“These mega labs are future-proofing our national infrastructure to respond to future epidemics and improving care for other diseases, such as cancer. The new labs build on our existing testing network which we created in a matter of months and confirms the UK as a world leader in diagnostics.
“The work going on in these labs is ultimately working to save lives.”
The Government’s test and trace system has been plagued with problems, with the proportion receiving their results within 24 hours falling to a low of just 15.1 per cent in mid-October.
Although capacity is nearly 520,000, the latest figures, for last Thursday, show just under 380,000 tests were conducted, the most since the start of the pandemic, with about 70 per cent of people receiving the results back the next day.
The Prime Minister has put test and trace at the heart of the Government’s strategy to combat the spread of the disease but Sir Patrick Vallance, the Government’s chief scientific officer, admitted delays have “diminished” the effectiveness of the scheme.
Ministers hope the labs, with their cutting-edge robotics and automation, will significantly reduce the time it takes to process the tests.
Baroness Dido Harding, the under-fire head of test and trace who is taking over as chair of the new national institute for public protection, said the labs would “not only mean more tests but it will also mean they can be processed more quickly and the time it takes to receive results is reduced”.
UK testing capacity has increased from 100,000 per day at the end of April and comes on top of rapid “lateral flow” Covid-19 tests which were piloted in Liverpool for asymptomatic people and can provide results in as little as 15 minutes.
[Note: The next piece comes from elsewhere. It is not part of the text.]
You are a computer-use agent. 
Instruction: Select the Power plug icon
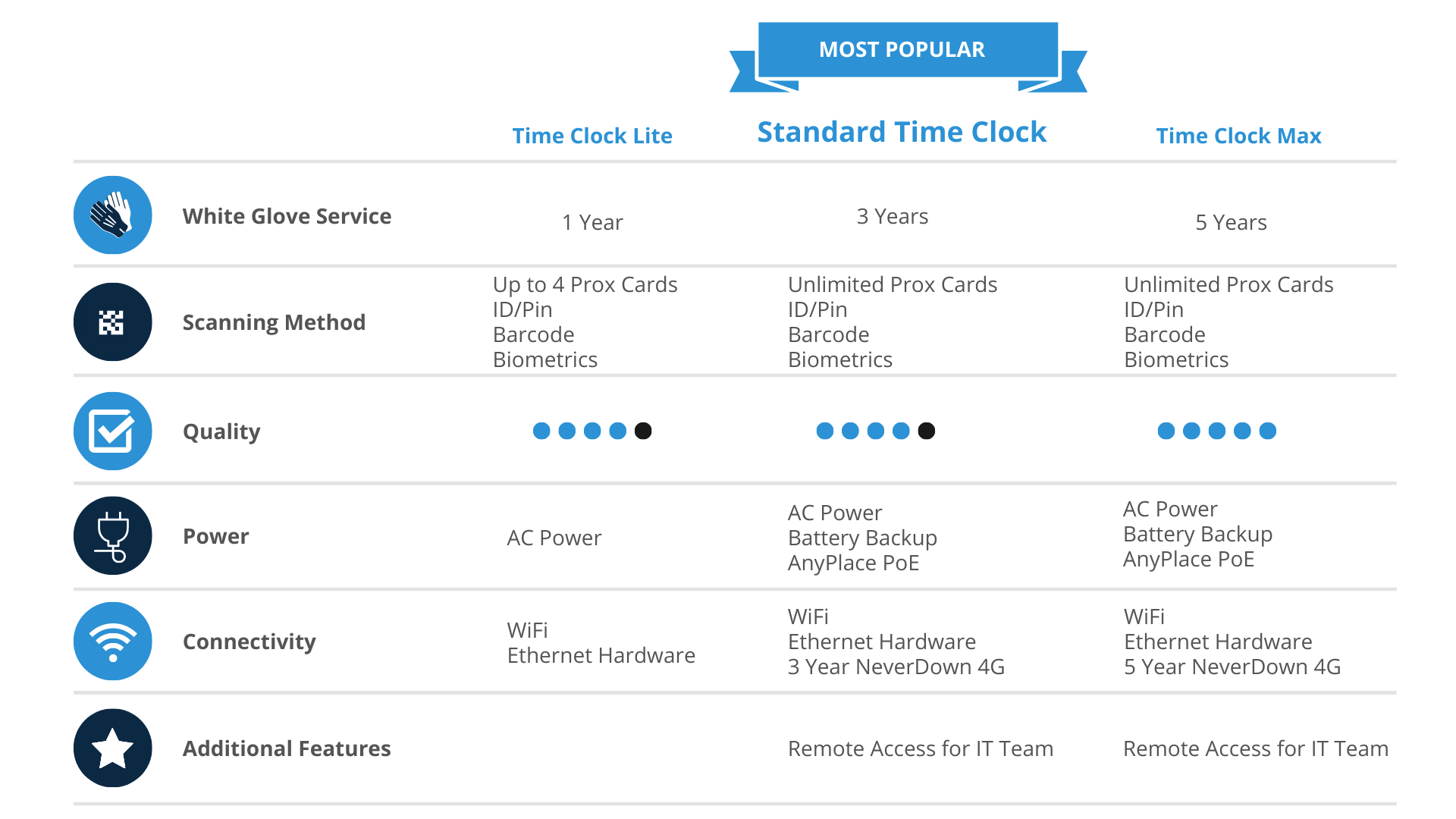tap(112, 536)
They are currently being rolled out to 67 more authorities.
Prof Sir Ian Diamond, the head of the Office for National Statistics (ONS), said the measures had slowed the coronavirus growth rate, raising hopes of lifting the national lockdown on December 2, although with the R rate at 1.25, the pandemic is still spreading and increasing.
“We are continuing to increase the numbers but the good news is, yes, we are seeing a slow down in the rate of growth,” he said.